The patron cannot present his own name. Co-patrons may, however, present one of their own number. If through no fault of the patron, the name of an ineligible person is presented, he is granted a certain time of grace to make a new presentation. If, however, an ineligible person has been knowingly presented, the spiritual patron loses for the time being the right of presentation, but the lay patron, so long as the first interval allowed for presentation has not expired, may make an after-presentation. Thus the presentation of the spiritual patron is treated more after the manner of the episcopal collation. On that account the spiritual patron is not permitted an after-presentation or a variation in choice, which is permitted the lay patron, after which the bishop has the choice between the several names presented.

A presentation may be made by word of mouth or in writing. But under penalty of nullity all expressions are to be avoided which would imply a bestowal of the office. A simoniacal presentation would be invalid.

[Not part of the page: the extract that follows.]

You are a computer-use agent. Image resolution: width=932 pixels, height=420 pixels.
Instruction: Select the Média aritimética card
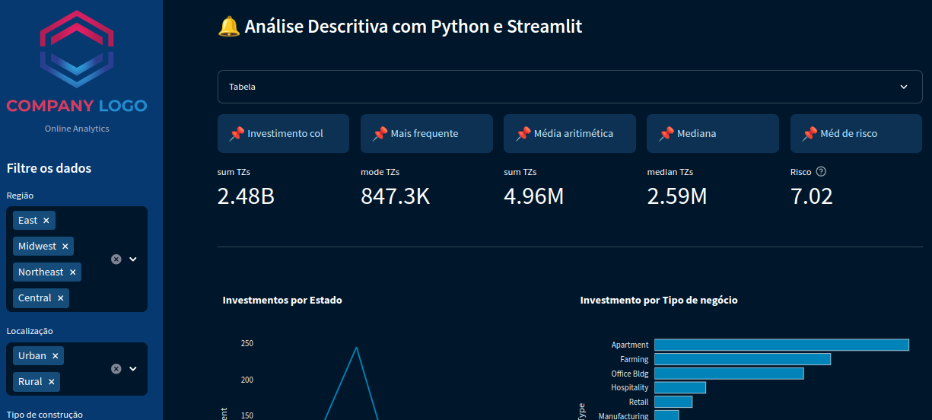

The time allowed for presentation is four months to a lay patron, and six to a spiritual patron; six months is stipulated for a mixed patronage when exercised in common, four or six months when turn is taken . The interval begins the moment announcement is made of the vacancy. For one who through no fault of his own has been hindered in making a presentation, the time does not expire at the end of the period mentioned. When his candidate has been unjustly rejected by the bishop, the patron may appeal, or make an after presentation.

===Honorary rights ===
The honorary rights (iura honorifica) of the patron are: precedence in procession, a sitting in the church, prayers and intercessions, ecclesiastical mentions, burial in the church, ecclesiastical mourning, inscriptions, special incensing, the asperges (holy water), ashes, palms and the Pax.

===Utilitarian rights===
The utilitarian rights (iura utilia) of the patron consist essentially in that insofar as he is a descendant of the founder he is entitled to a maintenance allowance the superfluous funds of the church connected with the patronage if he has no other means to support himself. To draw any other material advantages from the church connected with the patronage, as so frequently happened in the Middle Ages, it is requisite for this condition to have been made at the time of foundation with the consent of the bishop, or that it be subsequently stipulated.

==Duties of patrons==
The duty (iura onerosa) of the patron is, in the first place, the cura beneficii, the care to preserve unimpaired the status of the benefice and the conscientious discharge of the obligations connected therewith. He must not, however, interfere in the administration of the property of the benefice or the discharge of the spiritual duties on the part of the holder of the benefice. This cura beneficii entitles the patron to have a voice in all changes in the benefice and the property belonging to it. Again, on the patron is incumbent the defensio or the advocatia beneficii. In the present administration of justice however, this obligation has practically disappeared. Lastly, the patron has the subsidiary duty of building.

==End of a right of patronage==
The right of patronage lapses at the suppression of the subject or object. If the church connected with the patronage is threatened with total ruin, or the endowment with a deficit, if those first bound to restore it are not at hand, the bishop is to exhort the patron to rebuild (reædificandum) or renew the endowment (ad redotandum). His refusal forfeits him the right of patronage, at least for himself personally. Furthermore, the right of patronage is lost upon express or tacit renunciation. And lastly, it lapses in cases of apostasy, heresy, schism, simoniacal alienation, usurpation of the ecclesiastical jurisdiction over the patronal church or appropriation of its goods and revenues, murder or mutilation of an ecclesiastic connected with the church.

In 1917 there was an effort to limit and decrease the number of patrons. In pursuit of this goal, Canon 1450 of the Canonical Codex Juris forbade the creation of any new privileges, while Canon 1451 recommends that the ordinaries encourage patrons to renounce the privilege in exchange for spiritual favor.